# Work required to increase Earth/Moon separation

1. Apr 8, 2013

### tony873004

1. The problem statement, all variables and given/known data
The Moon and Earth have masses of 7.4 × 1022 kg and 6.0 × 1024 kg, respectively, and the distance between their centers is 3.8 × 108 m. The amount of work required to pull them further apart so that their separation increases by a factor of 1.6 is most nearly

2. Relevant equations
Etot = -GMm/(2r)
W=ΔE

3. The attempt at a solution
ΔE=(-GMm/2)(1/(1.6*3.8 x 108) - (1/3.8 x 108)) = 1.44 x 1028 J

Answer key says 2.9 x 1028 J
That's twice my answer. Is it possible that the person who made the answer key forgot to factor out the /2. Or should I be considering only ΔU? I did a similar problem from this chapter using ΔEtot and got the right answer. What am I missing?

Thanks!

2. Apr 8, 2013

### mukundpa

Is the moon still in a stable circular orbit? I think if the motion of the moon is not considered than we have to take only change in potential energy.

3. Apr 8, 2013

### Staff: Mentor

What energies does your Etot include?

Why don't you do a check of the result by performing the work integration (integral of F.dr) for the increase in separation?

4. Apr 8, 2013

### BruceW

Why is the 2 here? The potential energy of the system is just -GMm/r

5. Apr 8, 2013

### tony873004

That formula is for total energy, not PE
U=-GMm/r
KE=0.5mv2, v=sqrt(GM/r)
KE=0.5 GMm/r
KE=GMm/(2r)
U=-2GM/(2r) --add the 2's so U and KE have a common denominator
KE+U=(GMm/(2r)) - (2GMm/(2r))
KE+U=-GMm/(2r) = Etot

I think mukundpa solved it.

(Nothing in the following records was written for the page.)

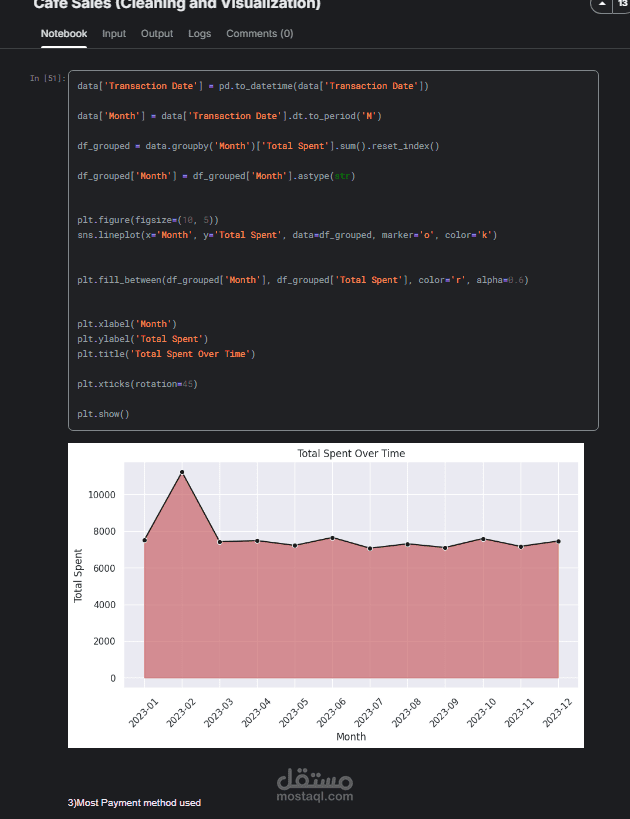This screenshot has width=630, height=819.
Task: Switch to the Notebook tab
Action: [64, 33]
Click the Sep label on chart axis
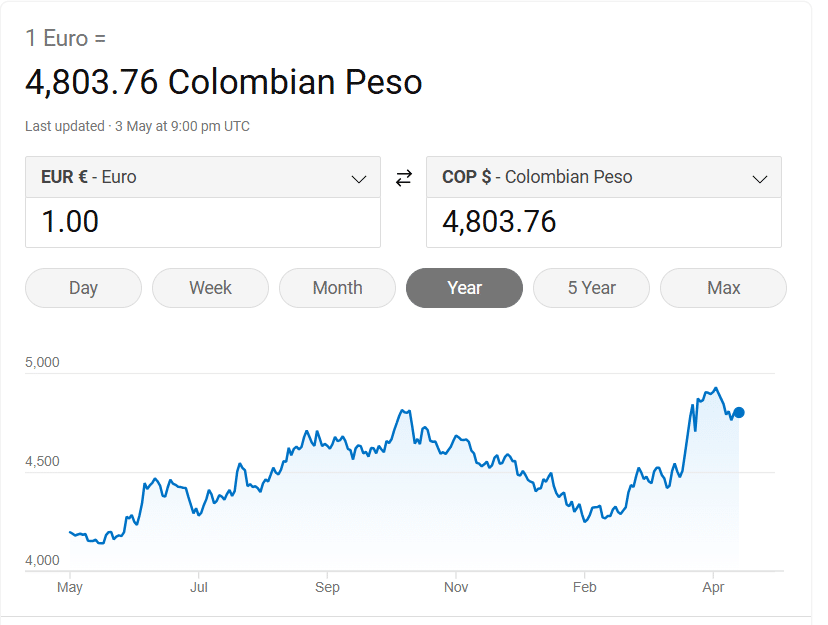Image resolution: width=828 pixels, height=625 pixels. pos(327,587)
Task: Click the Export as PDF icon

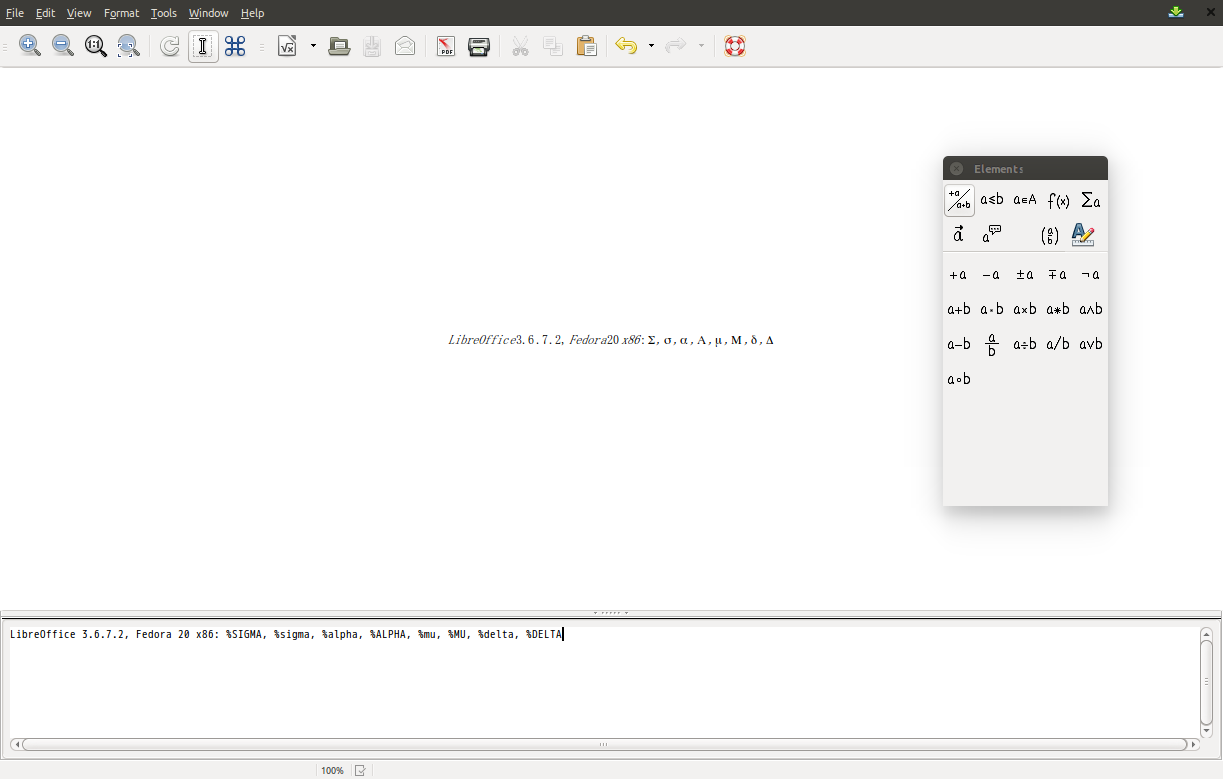Action: click(x=446, y=46)
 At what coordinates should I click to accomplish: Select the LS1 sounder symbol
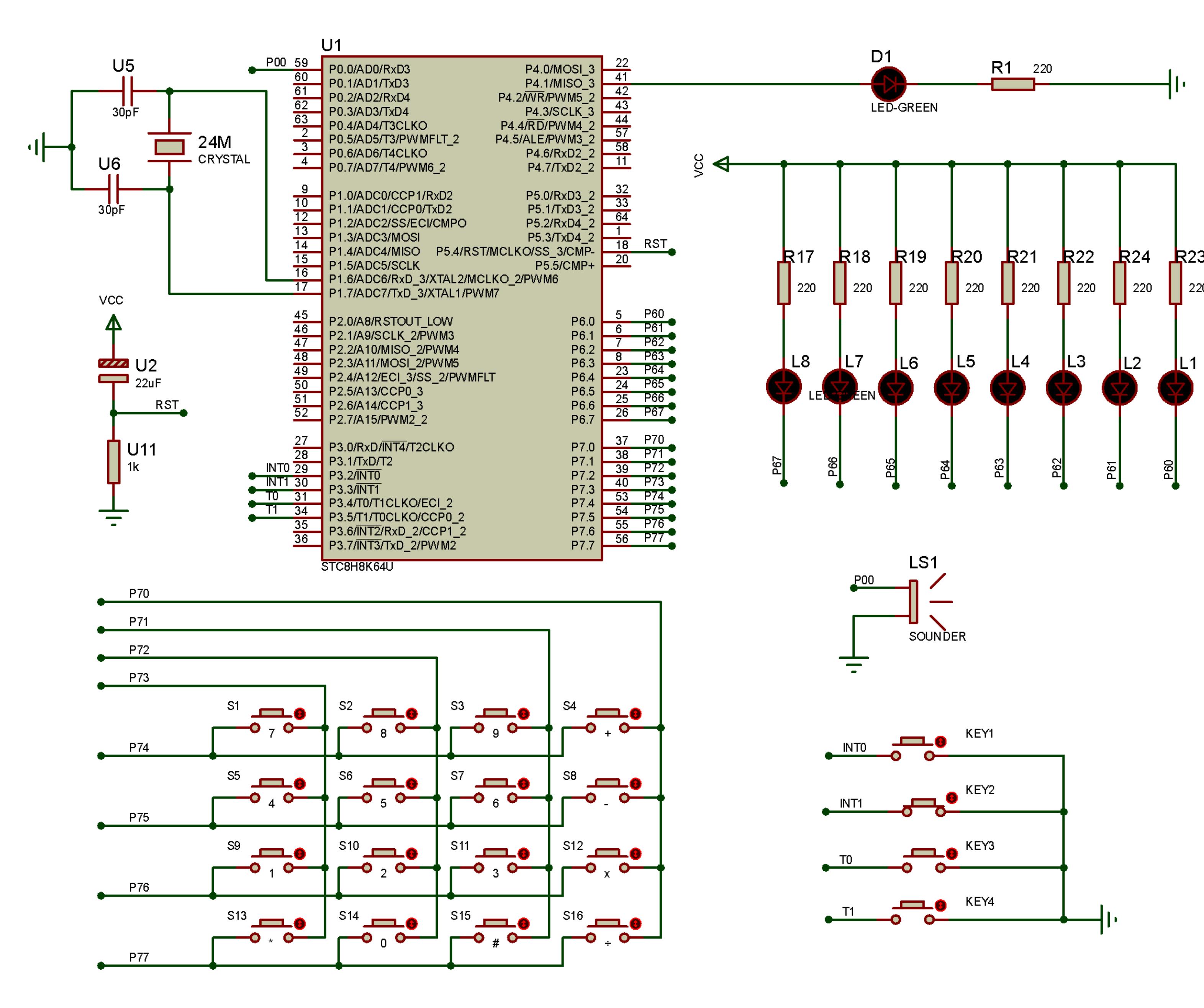pyautogui.click(x=914, y=602)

The problem did not state that the Moon achieved a circular orbit at the new distance. So with its velocity constant, all that changed is the PE. Doing the problem that way, I get the answer the key is looking for.

Thanks everyone!

6. Apr 8, 2013

### BruceW

another way to interpret it, is that they wanted the work done, given that the kinetic energy of the moon and earth do not change.